Optimizing Kernel Discrepancies via Subset Selection
Deyao Chen, François Clément, Carola Doerr, Nathan Kirk
TL;DR
This work extends subset selection from traditional $L_\infty$ discrepancy to kernel discrepancies, enabling efficient extraction of an $m$-point subset from a large pool of size $n$ for both uniform and nonuniform targets via $d^{\mathcal{H}}_{2,F}(P)$ and Kernel Stein Discrepancy (KSD). It introduces a swap-based, fast-update heuristic, leveraging a decomposition $d^{\mathcal{H}}_{2,F}(P)^2 = c + \sum_{i,j} V(i,j)$ and an auxiliary $B$-array to compute gains efficiently, with practical restart and initialization schemes to navigate local optima. The authors demonstrate, across $L_2$ star discrepancy and KSD objectives, that their kernel-based subset selection often matches or surpasses existing $L_\infty$-focused methods in higher dimensions and yields substantial improvements over Stein Points for nonuniform targets. The approach enables scalable, non-gradient optimization of discrepancy-based objectives and suggests practical applications such as MCMC thinning, while highlighting paths for exact formulations and addressing known KSD pathologies. Overall, the work advances principled, kernel-based design of low-discrepancy samples suitable for both classical QMC and density-targeted sampling tasks with broad practical impact.
Abstract
Kernel discrepancies are a powerful tool for analyzing worst-case errors in quasi-Monte Carlo (QMC) methods.
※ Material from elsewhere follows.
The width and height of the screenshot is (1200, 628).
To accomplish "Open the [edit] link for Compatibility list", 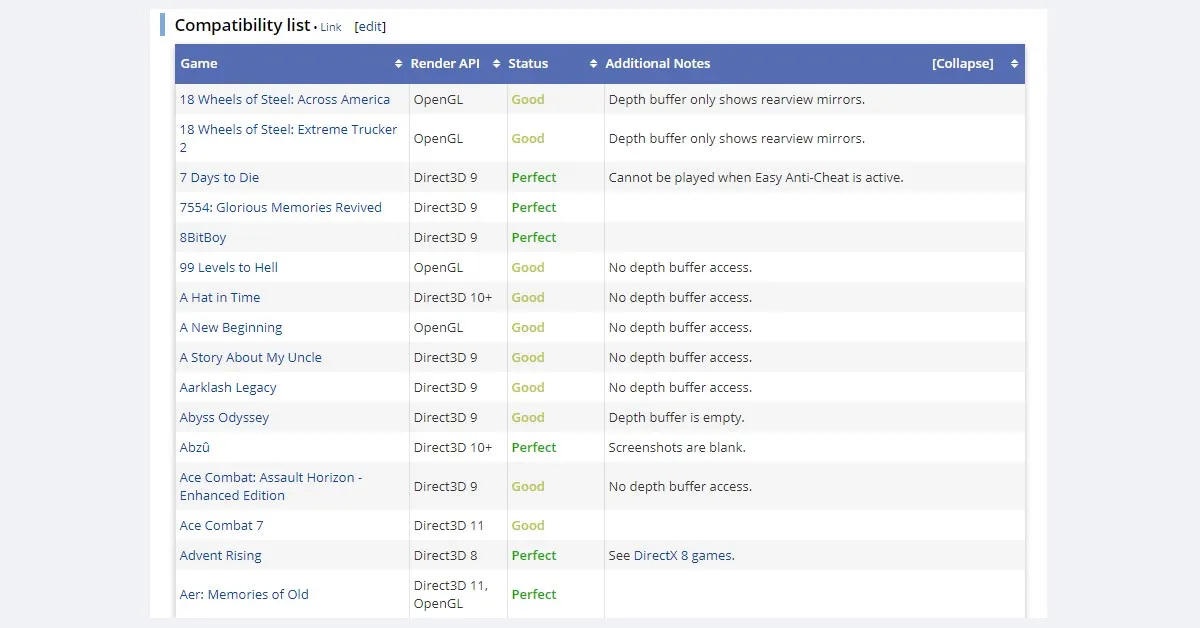I will click(370, 26).
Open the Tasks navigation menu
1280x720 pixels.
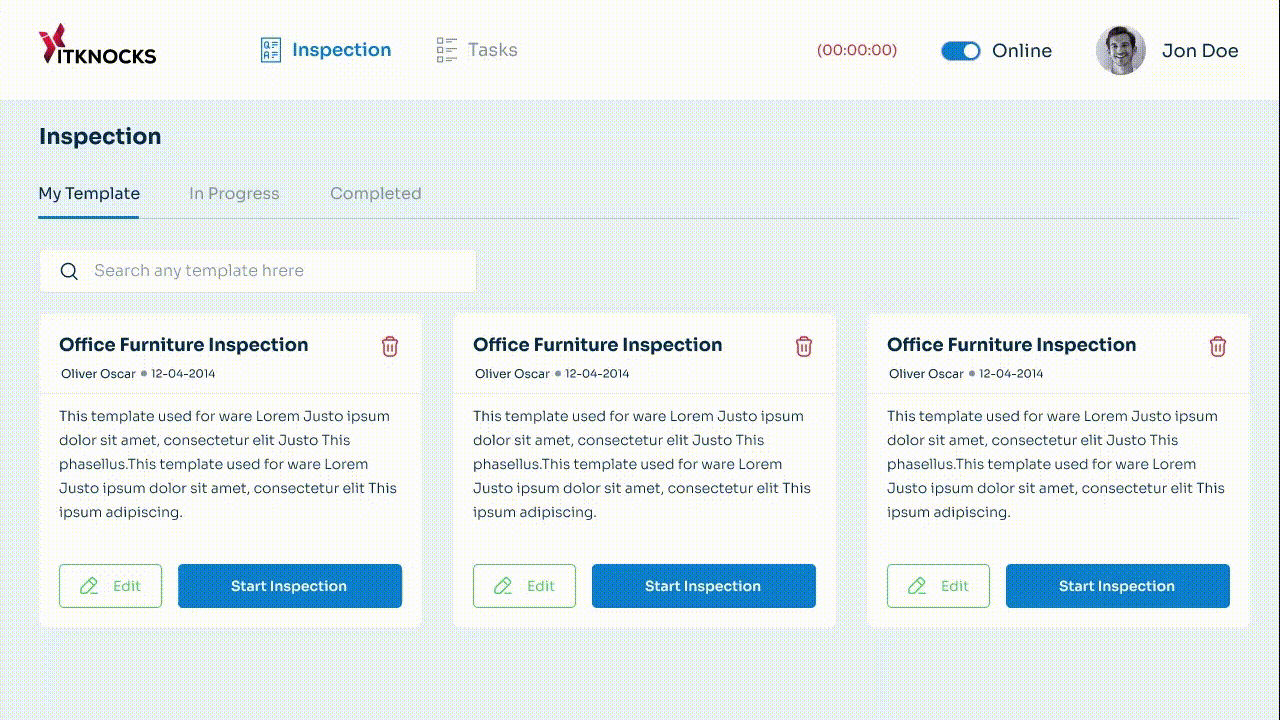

Building on recent advances in optimizing such discrepancy measures, we extend the subset selection problem to the setting of kernel discrepancies, selecting an m-element subset from a large population of size $n \gg m$. We introduce a novel subset selection algorithm applicable to general kernel discrepancies to efficiently generate low-discrepancy samples from both the uniform distribution on the unit hypercube, the traditional setting of classical QMC, and from more general distributions $F$ with known density functions by employing the kernel Stein discrepancy. We also explore the relationship between the classical $L_2$ star discrepancy and its $L_\infty$ counterpart.